By S.T. VanAirsdale
I'm still not quite sure about the degree to which I like Adam Bhala Lough's film Weapons, which premiered in competition Friday at Sundance, but there's no question in my mind that it's long, slow-motion opening sequence is one of the most indelibly brilliant introductions I've ever seen -- so great, so outrageous, in fact, that it defies or possibly even precludes description. It owes more to the tense, tour de force terror of Irreversible than to the technique of a Touch of Evil or Snake Eyes, yet Weapons holds its own against any of those titles by simply extending its right hand by way of acquaintance before bitchslapping you with its left.
"That scene was the impetus for the entire movie," said Lough in the Q&A following the film's world premiere at the Racquet Club. "I had a dream one night, and my dream was that scene.
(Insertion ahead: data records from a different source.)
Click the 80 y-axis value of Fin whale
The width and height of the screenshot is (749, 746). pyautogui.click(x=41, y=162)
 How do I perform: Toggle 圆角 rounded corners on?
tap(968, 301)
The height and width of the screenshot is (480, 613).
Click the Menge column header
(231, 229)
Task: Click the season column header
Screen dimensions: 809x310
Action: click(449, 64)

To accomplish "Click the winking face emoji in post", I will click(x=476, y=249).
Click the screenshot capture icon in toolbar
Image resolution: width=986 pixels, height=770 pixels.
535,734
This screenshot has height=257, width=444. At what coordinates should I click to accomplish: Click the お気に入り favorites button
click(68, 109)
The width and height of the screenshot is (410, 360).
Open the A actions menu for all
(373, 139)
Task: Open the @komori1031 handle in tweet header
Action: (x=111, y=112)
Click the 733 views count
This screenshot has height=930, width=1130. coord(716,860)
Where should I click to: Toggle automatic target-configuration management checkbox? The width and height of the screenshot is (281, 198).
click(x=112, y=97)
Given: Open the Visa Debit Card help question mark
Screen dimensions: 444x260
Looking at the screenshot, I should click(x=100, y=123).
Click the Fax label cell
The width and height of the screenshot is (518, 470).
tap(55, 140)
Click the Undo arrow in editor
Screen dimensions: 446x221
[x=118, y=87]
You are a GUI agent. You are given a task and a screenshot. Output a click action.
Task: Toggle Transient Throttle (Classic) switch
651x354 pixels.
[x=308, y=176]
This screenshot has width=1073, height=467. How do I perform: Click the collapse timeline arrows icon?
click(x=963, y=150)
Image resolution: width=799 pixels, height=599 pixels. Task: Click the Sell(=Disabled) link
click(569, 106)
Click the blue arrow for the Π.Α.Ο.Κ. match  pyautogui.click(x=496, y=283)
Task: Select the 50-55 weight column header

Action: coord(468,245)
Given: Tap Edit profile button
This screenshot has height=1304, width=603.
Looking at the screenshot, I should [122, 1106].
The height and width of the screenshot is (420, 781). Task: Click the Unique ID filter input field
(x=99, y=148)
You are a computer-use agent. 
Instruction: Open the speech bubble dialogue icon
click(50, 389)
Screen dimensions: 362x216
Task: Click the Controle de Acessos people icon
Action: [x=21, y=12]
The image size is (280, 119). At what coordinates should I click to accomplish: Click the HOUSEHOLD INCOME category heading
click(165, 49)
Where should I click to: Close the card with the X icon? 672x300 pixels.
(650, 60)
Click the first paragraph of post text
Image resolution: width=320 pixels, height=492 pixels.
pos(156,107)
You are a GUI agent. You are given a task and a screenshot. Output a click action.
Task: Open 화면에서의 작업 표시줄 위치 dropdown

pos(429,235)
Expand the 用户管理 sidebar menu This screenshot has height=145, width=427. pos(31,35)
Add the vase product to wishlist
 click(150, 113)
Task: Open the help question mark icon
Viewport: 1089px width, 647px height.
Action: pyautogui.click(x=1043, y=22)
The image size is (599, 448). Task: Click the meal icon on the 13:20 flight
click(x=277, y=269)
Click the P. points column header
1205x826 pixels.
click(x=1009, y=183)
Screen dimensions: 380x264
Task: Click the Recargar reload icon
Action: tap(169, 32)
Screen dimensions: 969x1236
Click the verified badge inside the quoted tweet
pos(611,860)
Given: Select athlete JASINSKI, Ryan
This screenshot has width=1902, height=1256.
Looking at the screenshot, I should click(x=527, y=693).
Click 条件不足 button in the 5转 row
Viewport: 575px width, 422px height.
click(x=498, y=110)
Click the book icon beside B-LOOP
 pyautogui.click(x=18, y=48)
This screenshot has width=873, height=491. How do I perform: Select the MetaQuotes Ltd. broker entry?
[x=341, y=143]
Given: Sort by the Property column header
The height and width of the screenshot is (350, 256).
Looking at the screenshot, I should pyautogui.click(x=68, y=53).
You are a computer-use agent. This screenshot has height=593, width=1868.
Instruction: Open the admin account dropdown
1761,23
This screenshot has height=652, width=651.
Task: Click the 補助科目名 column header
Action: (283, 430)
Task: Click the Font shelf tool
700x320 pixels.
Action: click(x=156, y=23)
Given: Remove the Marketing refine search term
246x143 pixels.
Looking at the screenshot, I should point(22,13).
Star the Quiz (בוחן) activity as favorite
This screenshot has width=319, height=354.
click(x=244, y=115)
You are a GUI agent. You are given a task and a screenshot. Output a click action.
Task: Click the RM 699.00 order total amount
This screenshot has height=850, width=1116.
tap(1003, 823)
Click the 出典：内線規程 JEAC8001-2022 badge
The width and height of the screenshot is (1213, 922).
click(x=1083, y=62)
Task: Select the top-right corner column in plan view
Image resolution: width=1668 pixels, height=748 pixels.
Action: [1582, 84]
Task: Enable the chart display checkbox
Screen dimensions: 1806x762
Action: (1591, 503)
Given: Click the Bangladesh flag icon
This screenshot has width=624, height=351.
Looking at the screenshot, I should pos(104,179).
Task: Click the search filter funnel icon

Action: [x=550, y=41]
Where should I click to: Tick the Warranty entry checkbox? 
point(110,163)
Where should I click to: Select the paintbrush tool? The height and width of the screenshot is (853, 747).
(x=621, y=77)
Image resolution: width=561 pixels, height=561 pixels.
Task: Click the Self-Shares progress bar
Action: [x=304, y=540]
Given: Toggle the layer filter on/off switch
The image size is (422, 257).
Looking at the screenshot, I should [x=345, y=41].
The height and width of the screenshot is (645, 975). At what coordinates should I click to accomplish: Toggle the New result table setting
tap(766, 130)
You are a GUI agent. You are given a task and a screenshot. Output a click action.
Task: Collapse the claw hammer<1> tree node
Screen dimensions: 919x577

I woke up and I wrote the scene down; over the next eight or nine days, I wrote 90 pages of the script. It was me thinking, 'How would this scene come about -- this scene of ultraviolence that was very much out of a dream and not so much out of reality?' So when it came time to shoot it, of course, everybody was talking about it: 'Are we really going to do this? Are we really going to show [SPOILER REDACTED], or are we just going to cut away to black an insinuate what happened?' And I was like, 'No, fuck that. We're going to show it.'
Indeed, Lough is about as bashful as Gaspar Noe or Larry Clark, both of whose prurient influences Weapons reflects in spades. As with Noe's Irreversible, which begins with its story's ending and features ironic (at best) new uses for a fire extinguisher, Lough's narrative splinters into revenge scenarios as enacted from places of doomed love; when teenager Reggie (Nick Cannon) learns of his sister's rape, he extracts the identity of her attacker and makes a beeline for his friends and the first gun he can find. Not far away in the same blighted, anonymous suburb, young Sean (Mark Webber) spends his first day home from college with his languishing buddies (including camera-wielding half-wit Paul Dano, playing the direct opposite of his harmless intellectual cynic in Little Miss Sunshine). An impromptu payback mission of their own yields a pick-up basketball game, a chance encounter and a sudden act of violence that kicks Weapons into its careening path toward implosion. If Noe had directed Kids, it would have looked, sounded and induced dark (and darkly comic) shudders like Lough's film.
"I was kind of disgusted by what had come out when I wrote the script," Lough said. "I can say that what's close to me in the movie are the details rather than the broad strokes; the way the characters walk, the way they talk, certain things they say, what they drink, what they smoke, how they fight -- that's details from my own life. The actual story and plot are not. What I do is just take the details from my life and put those into the script. One of my mentors at the Sundance lab told me God is in the details, which is, I think, the best advice I ever got out of the lab. If you can take the tiny little details that are real -- that feel really real to you -- and apply them into the movie, then that's what's of interest to me as a filmmaker. The broad strokes in the plot, I don't like it so much; sometimes I find it bothersome. But what's beautiful to me are the little details, and that was drawn from my personal experience and my life."
The details translate to manifold symbols of potential gone awry: Reggie's quest detours him from a must-have job interview; his exhortations to revenge take place in front of refrigerators plastered with photos of the lost innocents he and his friends once embodied. Or perhaps they didn't; the ambiguity of its tragedy is perhaps Weapons' most devastating quality.
Lough's talent is itself quite formidable, his camera seeming dislocated from its subjects yet seemingly the only record of their existence (it's no coincidence Dano's character tapes his exploits, and that his pivotal role is stitched into in the narrative via his own record-keeping) and his skill with actors hinting at a hands-off benevolence. "Adam's a really, really collaborative director," said Dano. "I think that makes him a joy for a the actors to work with because you feel like you're really a part of the creative experience and creating something kind of organic on the spot rather than being forced or pushed into something. It was intense and we were certainly focused, but it felt really good and it was a good time."
He can speak for himself. I can't get that burger joint out of my head.